Ancora più sorprendente è aver visto presentare una petizione di poco più di novanta firme, nemmeno la soglia simbolica delle cento adesioni, come se rappresentasse l’orientamento diffuso e rappresentativo della maggioranza della comunità tarquiniese. Quelle firme meritano rispetto, ma il rispetto dei cittadini non passa attraverso l’amplificazione artificiale dei numeri o la costruzione di una realtà che non esiste. Novanta firme sono novanta firme. Niente di più e niente di meno.
Ho letto inoltre continui richiami alle firme “autorevoli”. È un argomento che non condivido e che considero culturalmente sbagliato. La forza di una petizione non dipende dal curriculum di chi firma.
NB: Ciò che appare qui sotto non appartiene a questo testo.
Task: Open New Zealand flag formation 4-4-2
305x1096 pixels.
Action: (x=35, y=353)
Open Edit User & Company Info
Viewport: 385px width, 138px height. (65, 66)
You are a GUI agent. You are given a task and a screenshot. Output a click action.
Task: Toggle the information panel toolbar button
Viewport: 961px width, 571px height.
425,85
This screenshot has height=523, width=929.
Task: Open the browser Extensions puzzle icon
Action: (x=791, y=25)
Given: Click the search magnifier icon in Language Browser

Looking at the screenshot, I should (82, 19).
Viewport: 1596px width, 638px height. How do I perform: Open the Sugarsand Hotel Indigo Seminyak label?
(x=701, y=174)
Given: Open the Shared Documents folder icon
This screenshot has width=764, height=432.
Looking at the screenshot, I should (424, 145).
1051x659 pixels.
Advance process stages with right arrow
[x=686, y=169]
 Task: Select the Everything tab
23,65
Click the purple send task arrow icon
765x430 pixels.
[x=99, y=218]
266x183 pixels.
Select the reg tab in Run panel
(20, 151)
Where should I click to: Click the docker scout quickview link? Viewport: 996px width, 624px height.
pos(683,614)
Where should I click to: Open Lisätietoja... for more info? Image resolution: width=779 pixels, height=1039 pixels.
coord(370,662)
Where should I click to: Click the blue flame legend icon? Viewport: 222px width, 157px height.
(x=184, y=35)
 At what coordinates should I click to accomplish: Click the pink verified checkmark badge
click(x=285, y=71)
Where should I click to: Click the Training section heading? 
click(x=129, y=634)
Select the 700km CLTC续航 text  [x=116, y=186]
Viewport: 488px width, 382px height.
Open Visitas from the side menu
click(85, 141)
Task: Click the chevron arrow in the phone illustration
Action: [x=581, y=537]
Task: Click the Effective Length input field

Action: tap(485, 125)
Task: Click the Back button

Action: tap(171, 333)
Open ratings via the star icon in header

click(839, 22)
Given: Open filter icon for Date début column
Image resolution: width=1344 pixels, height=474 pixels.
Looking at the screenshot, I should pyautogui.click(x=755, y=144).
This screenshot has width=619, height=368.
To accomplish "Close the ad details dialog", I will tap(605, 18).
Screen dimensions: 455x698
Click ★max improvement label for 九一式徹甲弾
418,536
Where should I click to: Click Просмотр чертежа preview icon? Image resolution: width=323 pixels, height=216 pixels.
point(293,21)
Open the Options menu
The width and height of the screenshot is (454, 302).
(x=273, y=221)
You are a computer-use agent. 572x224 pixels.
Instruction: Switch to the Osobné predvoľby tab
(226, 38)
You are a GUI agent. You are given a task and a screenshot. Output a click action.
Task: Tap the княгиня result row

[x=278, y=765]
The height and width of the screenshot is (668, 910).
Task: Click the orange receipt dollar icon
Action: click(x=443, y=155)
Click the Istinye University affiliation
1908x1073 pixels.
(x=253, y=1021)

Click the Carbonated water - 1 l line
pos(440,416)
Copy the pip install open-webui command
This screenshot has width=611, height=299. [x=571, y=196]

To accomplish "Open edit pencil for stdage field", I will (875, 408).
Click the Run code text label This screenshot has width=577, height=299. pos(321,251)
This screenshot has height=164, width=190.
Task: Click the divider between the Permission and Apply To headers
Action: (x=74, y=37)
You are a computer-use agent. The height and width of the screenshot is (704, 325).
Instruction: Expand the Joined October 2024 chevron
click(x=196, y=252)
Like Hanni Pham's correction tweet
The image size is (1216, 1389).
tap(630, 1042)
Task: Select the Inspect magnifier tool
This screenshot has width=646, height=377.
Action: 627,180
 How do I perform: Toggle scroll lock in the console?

Se accettassimo il principio secondo cui la firma di uno storico, di un architetto, di un professionista o di un ex amministratore vale più di quella di un pensionato, di un commerciante, di un operaio o di uno studente, finiremmo per negare uno dei principi fondamentali della democrazia, quello dell’uguaglianza.
Ma la questione centrale resta un’altra, ed è la stessa domanda che continua a non ricevere risposta. Qual era il progetto? Non lo slogan. Non la polemica. Non il comunicato stampa. Il progetto. Quale destinazione pubblica avrebbe avuto l’immobile? Con quali risorse sarebbe stato recuperato? Con quali fondi sarebbe stato gestito e mantenuto negli anni? Quali benefici concreti avrebbe prodotto per la città? Su questo, nonostante settimane di dichiarazioni, regna ancora il silenzio.
Ed è proprio questo che mi porta a sospettare che per qualcuno l’obiettivo non fosse tanto costruire una proposta per Tarquinia, quanto trovare un nuovo argomento da utilizzare contro l’amministrazione. Quando una battaglia è sorretta da un progetto, il progetto viene mostrato. Quando invece il progetto manca, restano soltanto le polemiche.
Io continuo a pensare che la politica debba occuparsi di ciò che può realizzare, non di ciò che può far discutere. Oggi il Comune possiede un patrimonio storico di grande bellezza e la vera sfida è valorizzarlo, renderlo fruibile e trasformarlo in un’opportunità per la città.
Se davvero abbiamo a cuore il nostro territorio, allora il dibattito dovrebbe concentrarsi sulle risorse disponibili, sui progetti concretamente realizzabili e sulle opportunità che possiamo offrire ai cittadini e alle future generazioni. Su questo terreno troverete sempre la mia disponibilità. Sulle polemiche, francamente, credo che Tarquinia abbia già perso abbastanza tempo.